[Stored items]

:::

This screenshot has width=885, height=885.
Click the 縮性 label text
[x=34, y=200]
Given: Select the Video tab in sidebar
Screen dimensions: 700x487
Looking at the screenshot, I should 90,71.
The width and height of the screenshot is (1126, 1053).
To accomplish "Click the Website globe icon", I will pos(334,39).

:::

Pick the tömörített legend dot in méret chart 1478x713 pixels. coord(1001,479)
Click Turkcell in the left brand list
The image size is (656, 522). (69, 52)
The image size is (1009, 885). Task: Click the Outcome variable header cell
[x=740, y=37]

:::

Assigned task:
Which lines above hold the string "width"? Please copy all of them.

Exercise response:
This screenshot has width=885, height=885.
The width and height of the screenshot is (1126, 1053).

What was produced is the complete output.